Долговязый Персиц выпученными глазами уставился на нее — на ее ноги, на лицо. Он держал в руке полнехонький стакан водки, дожидался, пока она прервется в каком-нибудь месте, чтобы еще раз угостить ее, и без того уже запьяневшую. Глаза его жадно следили за ней, и похож он был на охотника, который ждет добычу у своих ног, а кобель шуршит камышами, вынюхивает подранка…

Персиц, наконец, не утерпел, перебил ее:

— Погодите, Наталья, вы так изумительно поете, но давайте по последней, и тогда снова продолжим: только чур, пьем вместе. Договорились?

И он снова прикрыл свои бельма, вытянул какой-то красной калошей губы и замотал головой.

— У-у-у-х, ты моя птичка, — простонал он.

«Только бы не уснуть, только бы не уснуть…» — вступал в борьбу Николай.

Они же, казалось, забыли про него: долговязый положил невероятно длинную тощую руку Наталье на плечо. Теперь он ей напевал тихо, озираясь, и до Николая доносилось:

Сегодня Зинка соглашается…

«В уборную, если что, тоже не пойду, ни за что. Ишь отводит, ишь стелет… Только отлучись на минутку, и все — чемоданчик тютю, только его и видали. Нет, брат, не на того напал, меня за так не возьмешь. Я, конечно, могу вроде бы и прилечь, и вроде бы спать, но чтоб ты знал, гад, это только маскировка…».

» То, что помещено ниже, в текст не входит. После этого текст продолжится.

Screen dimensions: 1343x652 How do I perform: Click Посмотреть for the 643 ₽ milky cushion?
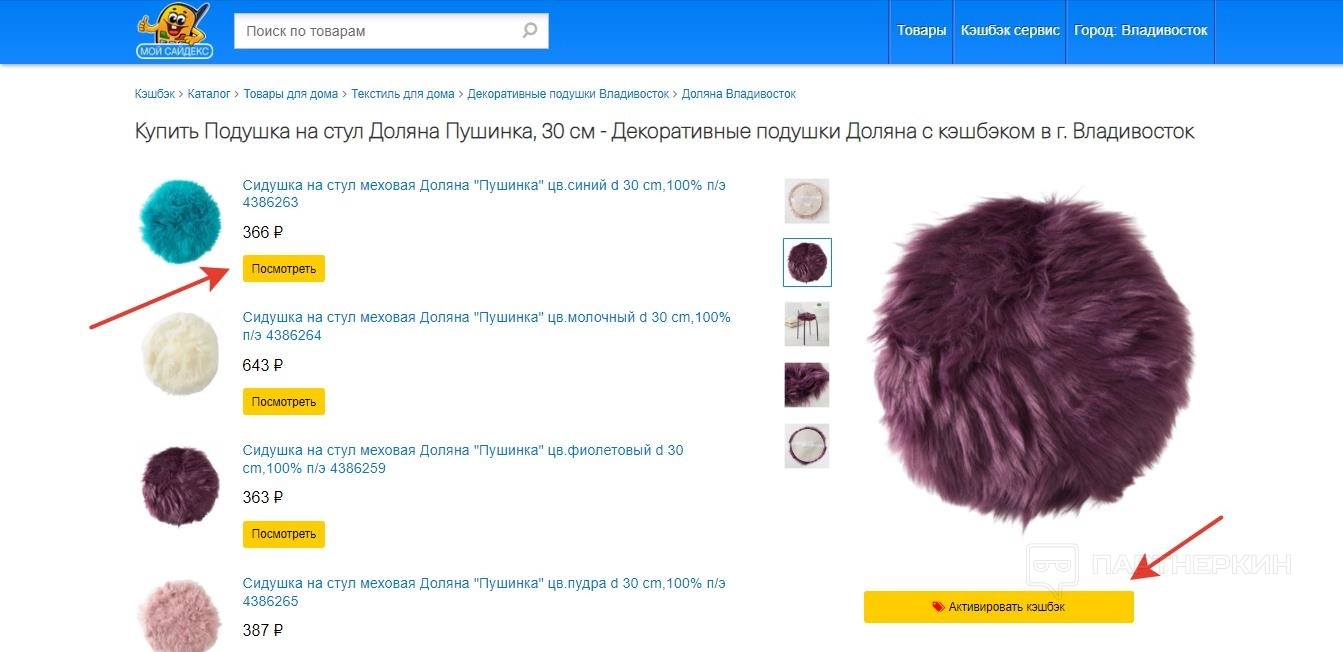284,402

Николай зазевал, положил под голову шубу, сложил руки пирожком под пылавшей от выпитого щекой и стал дремать.

А мне плевать, мне очень хочется… —

змеем шипел долговязый, похихикивала доверчивая Наталья.

Свет в вагоне погас, и только маленькие фонарики под самым потолком еле освещали длинный коридор.

Пилюгин храпел на всю мощь. Ваня спал, свернувшись калачиком, как кот, и страшно было, что он вот-вот упадет со своей узенькой полки.

«А ведь не спит, жулик…» — Николаю все труднее было бороться с навалившимся на него сном. В потемках, приоткрывая то и дело глаза, он видел, как подолгу целовались этот долговязый и Наталья, как ползали по ней его костлявые руки и посверкивала в темноте его зловещая улыбка. Да изредка слышал голос Натальи:

— Я вам так благодарна…

Николай постоянно держал в поле зрения спящего калачиком Ванечку, чемодан на самом верху и этих целующихся напротив него. Следил за всем этим он через прищур, иначе нельзя было — этот сразу бы заметил подвох.

Как ни старался Николай, а все ж таки на какое-то время поддался невыносимому напору сна — задремал-таки.

Сколько спал, сам не знал, но когда приоткрыл глаза, услышал, как простонала Наталья, как завозился долговязый где-то рядом. Он догадался, что происходит на соседней полке, и ему стало стыдно и неловко.